Innovation and R&D Innovation at News Corp is centered on digital transformation rather than traditional lab‑style R&D. The company is pushing hard into artificial intelligence, data analytics, and unified technology platforms across its brands. Its partnership with OpenAI and internal tools such as AI‑assisted content creation and editing show a willingness to experiment with automation and personalization. REA Group is extending into property data, analytics, and end‑to‑end digital real‑estate services, while HarperCollins continues to build out digital distribution and subscription models. Streaming offerings like Kayo and BINGE in Australia highlight a shift away from legacy pay‑TV toward more flexible, app‑based services. The key question is execution: whether these tech and AI investments can sustainably enhance user engagement, pricing power, and margins without undermining content quality or running into regulatory and reputational challenges.


Summary

Overall, News Corp looks like a mature media and information company that has managed the shift toward digital better than many legacy peers. Financially, it combines steady revenue, improving underlying profitability, and strong, consistent cash generation with a reasonably conservative balance sheet.
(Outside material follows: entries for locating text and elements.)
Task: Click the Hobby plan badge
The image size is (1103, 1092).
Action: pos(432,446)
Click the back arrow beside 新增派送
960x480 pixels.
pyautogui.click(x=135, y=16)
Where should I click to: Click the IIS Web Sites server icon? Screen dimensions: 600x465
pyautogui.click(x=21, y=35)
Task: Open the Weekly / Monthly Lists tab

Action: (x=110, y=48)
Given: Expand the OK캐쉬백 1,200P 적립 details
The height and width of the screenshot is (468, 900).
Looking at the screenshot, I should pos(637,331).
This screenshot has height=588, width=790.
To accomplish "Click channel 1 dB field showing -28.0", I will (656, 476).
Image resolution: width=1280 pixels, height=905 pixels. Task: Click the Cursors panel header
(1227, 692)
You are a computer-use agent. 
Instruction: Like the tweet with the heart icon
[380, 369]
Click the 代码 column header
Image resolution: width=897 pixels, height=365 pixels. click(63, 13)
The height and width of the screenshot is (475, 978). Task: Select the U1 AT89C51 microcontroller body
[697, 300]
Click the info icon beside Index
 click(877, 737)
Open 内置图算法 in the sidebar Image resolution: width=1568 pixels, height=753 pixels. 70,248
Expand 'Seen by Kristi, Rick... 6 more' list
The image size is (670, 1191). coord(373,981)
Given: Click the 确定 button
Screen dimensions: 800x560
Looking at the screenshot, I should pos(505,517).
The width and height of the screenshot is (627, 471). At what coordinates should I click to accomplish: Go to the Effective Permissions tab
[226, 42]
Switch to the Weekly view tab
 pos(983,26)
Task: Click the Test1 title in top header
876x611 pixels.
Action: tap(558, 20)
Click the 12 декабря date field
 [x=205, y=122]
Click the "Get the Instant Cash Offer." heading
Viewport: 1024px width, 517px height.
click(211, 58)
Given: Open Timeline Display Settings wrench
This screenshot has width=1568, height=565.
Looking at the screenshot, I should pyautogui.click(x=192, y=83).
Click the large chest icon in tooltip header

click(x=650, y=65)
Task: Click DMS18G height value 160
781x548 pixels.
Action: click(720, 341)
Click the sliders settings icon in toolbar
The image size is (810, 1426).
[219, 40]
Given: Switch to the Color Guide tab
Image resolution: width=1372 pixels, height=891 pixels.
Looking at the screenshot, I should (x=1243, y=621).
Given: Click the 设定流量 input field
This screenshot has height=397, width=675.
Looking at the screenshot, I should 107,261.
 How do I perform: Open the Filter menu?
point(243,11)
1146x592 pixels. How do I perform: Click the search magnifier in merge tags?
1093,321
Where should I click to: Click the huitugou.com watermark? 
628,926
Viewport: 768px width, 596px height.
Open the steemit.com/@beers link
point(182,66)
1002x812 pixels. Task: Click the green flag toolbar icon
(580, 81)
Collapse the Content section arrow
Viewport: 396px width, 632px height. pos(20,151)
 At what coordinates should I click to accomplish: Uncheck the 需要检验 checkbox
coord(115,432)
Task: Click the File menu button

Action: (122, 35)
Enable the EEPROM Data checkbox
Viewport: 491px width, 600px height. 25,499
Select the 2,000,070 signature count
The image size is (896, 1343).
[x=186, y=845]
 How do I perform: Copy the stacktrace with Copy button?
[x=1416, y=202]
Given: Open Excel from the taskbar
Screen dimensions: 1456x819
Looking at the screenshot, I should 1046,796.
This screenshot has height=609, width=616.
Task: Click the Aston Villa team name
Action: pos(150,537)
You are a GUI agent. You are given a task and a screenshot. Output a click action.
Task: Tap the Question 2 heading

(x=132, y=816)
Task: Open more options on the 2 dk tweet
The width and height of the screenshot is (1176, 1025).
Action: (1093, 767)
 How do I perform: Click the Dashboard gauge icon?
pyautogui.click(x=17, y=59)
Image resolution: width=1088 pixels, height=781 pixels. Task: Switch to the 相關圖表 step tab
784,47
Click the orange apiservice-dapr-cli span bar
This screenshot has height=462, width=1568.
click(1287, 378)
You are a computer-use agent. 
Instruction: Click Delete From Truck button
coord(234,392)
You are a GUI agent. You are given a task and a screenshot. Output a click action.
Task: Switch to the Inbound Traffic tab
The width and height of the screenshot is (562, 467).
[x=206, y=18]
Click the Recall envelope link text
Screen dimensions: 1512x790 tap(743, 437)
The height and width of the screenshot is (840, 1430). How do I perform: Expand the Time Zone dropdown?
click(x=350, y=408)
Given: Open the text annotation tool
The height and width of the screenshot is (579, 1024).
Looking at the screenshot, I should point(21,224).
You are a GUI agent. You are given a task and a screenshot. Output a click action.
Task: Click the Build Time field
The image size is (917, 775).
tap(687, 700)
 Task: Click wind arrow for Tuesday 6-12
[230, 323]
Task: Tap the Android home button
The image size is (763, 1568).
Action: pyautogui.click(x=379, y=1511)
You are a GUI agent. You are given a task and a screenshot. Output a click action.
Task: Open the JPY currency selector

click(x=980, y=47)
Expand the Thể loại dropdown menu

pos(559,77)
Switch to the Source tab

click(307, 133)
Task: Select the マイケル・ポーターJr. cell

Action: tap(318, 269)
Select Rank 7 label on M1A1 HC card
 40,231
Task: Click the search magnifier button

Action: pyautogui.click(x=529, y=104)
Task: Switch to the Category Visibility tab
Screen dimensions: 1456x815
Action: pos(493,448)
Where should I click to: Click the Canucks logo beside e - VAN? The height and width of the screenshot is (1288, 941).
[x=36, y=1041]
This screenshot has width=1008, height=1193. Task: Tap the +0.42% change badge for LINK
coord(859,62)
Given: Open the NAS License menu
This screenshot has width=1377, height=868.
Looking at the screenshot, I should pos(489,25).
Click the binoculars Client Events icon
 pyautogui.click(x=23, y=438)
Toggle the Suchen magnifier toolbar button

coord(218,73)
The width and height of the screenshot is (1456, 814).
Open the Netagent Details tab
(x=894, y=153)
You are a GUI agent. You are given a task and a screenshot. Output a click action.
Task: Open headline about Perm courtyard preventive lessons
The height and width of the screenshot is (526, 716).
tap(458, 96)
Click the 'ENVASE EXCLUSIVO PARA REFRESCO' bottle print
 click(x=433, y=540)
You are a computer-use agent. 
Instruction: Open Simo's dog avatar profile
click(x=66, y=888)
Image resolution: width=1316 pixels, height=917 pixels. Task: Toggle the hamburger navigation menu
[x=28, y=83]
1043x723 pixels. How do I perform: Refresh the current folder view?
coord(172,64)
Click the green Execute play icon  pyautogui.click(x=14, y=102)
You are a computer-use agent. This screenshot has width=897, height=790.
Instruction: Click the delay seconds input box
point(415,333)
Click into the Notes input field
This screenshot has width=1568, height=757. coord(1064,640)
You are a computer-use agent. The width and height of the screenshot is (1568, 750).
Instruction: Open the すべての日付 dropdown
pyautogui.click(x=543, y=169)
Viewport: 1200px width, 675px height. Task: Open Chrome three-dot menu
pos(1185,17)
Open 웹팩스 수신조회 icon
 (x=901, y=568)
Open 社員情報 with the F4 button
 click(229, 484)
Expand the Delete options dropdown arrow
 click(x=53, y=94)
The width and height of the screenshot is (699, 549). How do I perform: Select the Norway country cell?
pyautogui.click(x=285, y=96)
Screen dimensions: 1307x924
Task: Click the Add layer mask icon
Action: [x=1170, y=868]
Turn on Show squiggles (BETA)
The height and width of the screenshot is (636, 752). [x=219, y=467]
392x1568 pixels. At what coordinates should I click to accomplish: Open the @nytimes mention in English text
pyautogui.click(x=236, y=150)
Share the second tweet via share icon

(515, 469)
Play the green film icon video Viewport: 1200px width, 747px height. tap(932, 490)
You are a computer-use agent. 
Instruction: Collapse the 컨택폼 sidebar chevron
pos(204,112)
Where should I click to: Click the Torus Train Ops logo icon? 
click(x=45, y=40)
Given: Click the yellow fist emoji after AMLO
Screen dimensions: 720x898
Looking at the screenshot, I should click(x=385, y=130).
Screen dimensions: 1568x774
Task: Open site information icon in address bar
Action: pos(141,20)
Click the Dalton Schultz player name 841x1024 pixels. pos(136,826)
Strategically, its moat rests on premium brands, diversified revenue streams, and leading positions in niches like business information and Australian digital real estate, supported by increasing use of data and AI. The main opportunities lie in expanding digital subscriptions, scaling property and data platforms, and monetizing streaming and AI‑driven products. The main risks center on cyclical advertising, fierce competition in streaming and online platforms, ongoing structural pressure on traditional media formats, and the execution challenges inherent in large‑scale digital and AI transformation.